Embora Rafah tenha suportado grande parte do peso da ocupação e da vingança do exército israelita, a sua história e a de Rachel foram meramente simbólicas da tragédia maior que tem estado a desenrolar-se na Palestina há muitos anos. Aqui está um rápido resumo da prática de demolição de casas nos últimos anos, de acordo com o Comitê Israelense contra Demolições de Casas, também publicado na Al Jazeera em agosto de 2012:
O governo israelense destruiu 22 casas em Jerusalém Oriental e 222 casas na Cisjordânia em 2011, deixando quase 1,200 pessoas desabrigadas. Durante a guerra em Gaza (Dezembro de 2008 – Janeiro de 2009), destruiu 4,455 casas, deixando 20,000 palestinianos deslocados e incapazes de reconstruir devido às restrições impostas pelo cerco. (Outros relatórios fornecem estimativas muito mais elevadas.) Desde 1967, o governo israelita destruiu 25,000 mil casas nos territórios ocupados, deixando 160,000 mil palestinianos desalojados. Os números podem ser ainda mais sombrios se tivermos em conta aqueles que foram mortos e feridos durante os confrontos relacionados com a destruição destas casas.
Assim, quando Rachel Corrie se levantou com um megafone e um casaco laranja de alta visibilidade a tentar dissuadir um condutor de escavadora israelita de demolir mais uma casa palestiniana, os riscos já eram elevados. E apesar da caricatura desumana do seu acto pelos EUA pró-Israel e outros meios de comunicação ocidentais, e da esperada decisão do tribunal israelita em Agosto passado, o acto corajoso de Rachel e o seu subsequente assassinato estão no centro do conflito israelo-palestiniano. Destacou a crueldade do exército israelita, envergonhou o sistema judicial de Tel Aviv, confrontou a comunidade internacional com o seu total fracasso em fornecer protecção aos civis palestinianos e elevou ainda mais a fasquia para o movimento de solidariedade internacional.
O veredicto do tribunal de Israel no passado mês de Agosto foi particularmente preocupante e deverá pôr fim a qualquer ilusão de que o sistema judicial auto-adaptado de Israel é capaz de alcançar justiça, nem para um palestiniano, nem para um americano. “Cheguei à conclusão de que não houve negligência por parte do condutor da escavadora”, disse o juiz Oded Gershon ao ler o seu veredicto num Tribunal Distrital de Haifa, no norte de Israel. Os pais de Rachel entraram com uma ação judicial, solicitando uma indenização simbólica de US$ 1 por danos e despesas legais.

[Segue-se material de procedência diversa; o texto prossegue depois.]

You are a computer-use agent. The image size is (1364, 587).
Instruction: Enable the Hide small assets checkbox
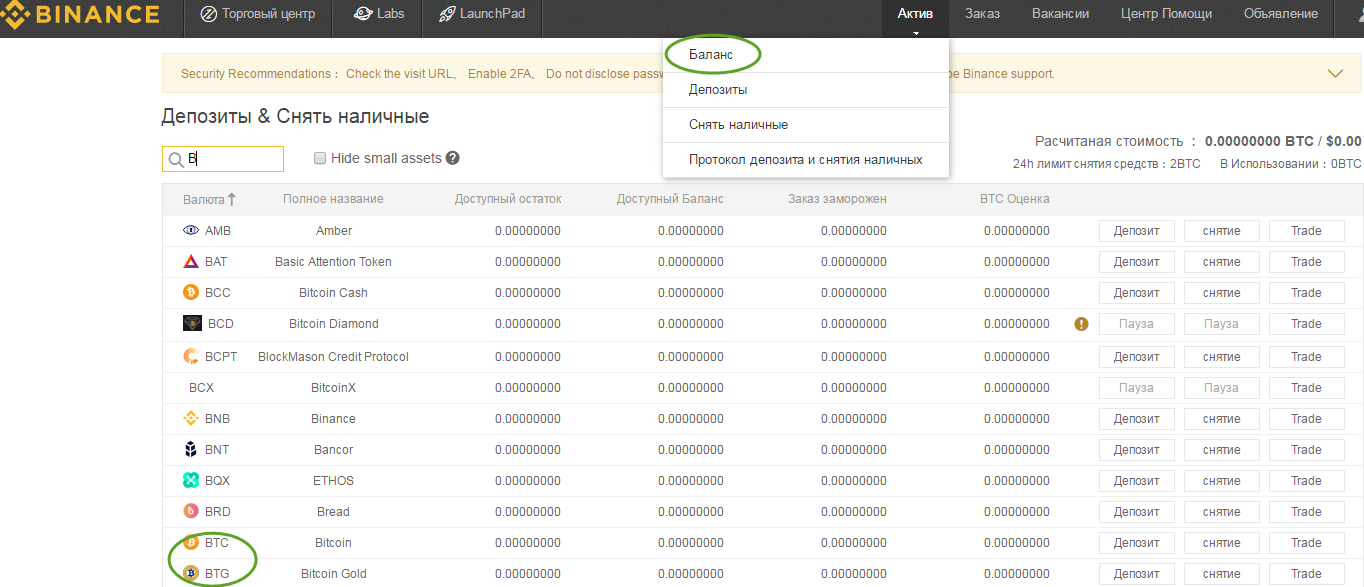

Gershon rejeitou a ação, delineou que Rachel não era uma “pessoa razoável” e, mais uma vez, culpou a vítima, como tem acontecido com milhares de palestinos há muitos anos. “A morte dela é resultado de um acidente que ela provocou”, disse ele. Tudo indicava que a demolição de casas como forma de punição colectiva era apenas mais um acto “razoável”, merecedor de protecção legal. Na verdade, de acordo com as regras de ocupação israelitas, é mesmo.
O legado de Rachel sobreviverá até mesmo ao processo judicial de Gershon e muito mais. O seu sacrifício está agora gravado numa paisagem muito maior de heroísmo e dor palestinianos.

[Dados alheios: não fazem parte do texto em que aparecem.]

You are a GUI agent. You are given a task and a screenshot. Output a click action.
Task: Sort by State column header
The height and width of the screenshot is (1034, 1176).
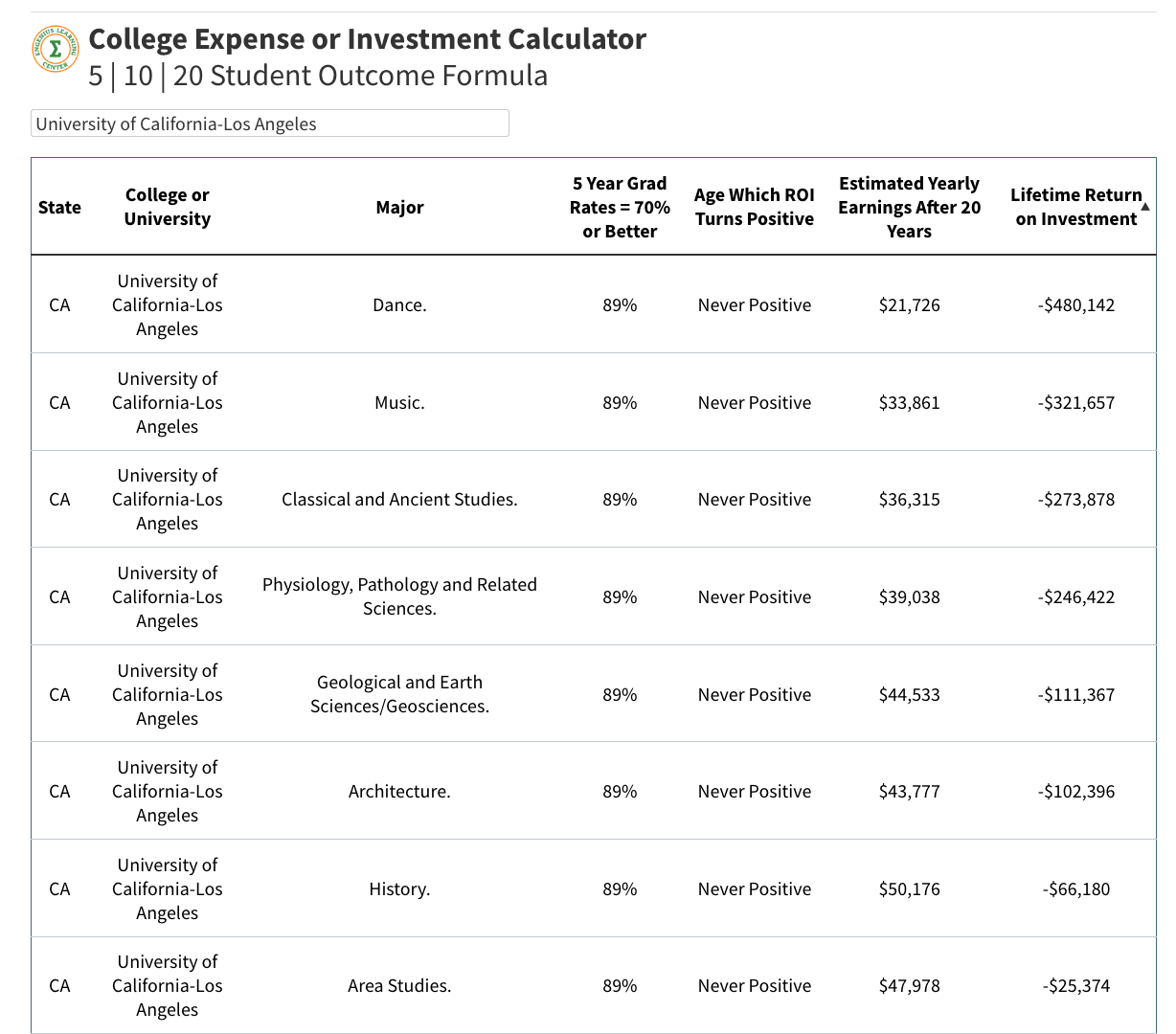coord(59,208)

“Penso que a liberdade para a Palestina pode ser uma fonte incrível de esperança para as pessoas que lutam em todo o mundo”, escreveu ela à mãe quase duas semanas antes da sua morte. “Penso que também poderá ser uma inspiração incrível para o povo árabe no Médio Oriente, que luta sob regimes não democráticos apoiados pelos EUA.”
Ramzy Baroud (www.ramzybaroud.net) é colunista distribuído internacionalmente e editor do PalestineChronicle.com. Seu último livro é: Meu pai era um lutador pela liberdade: a história não contada de Gaza (Pluto Press).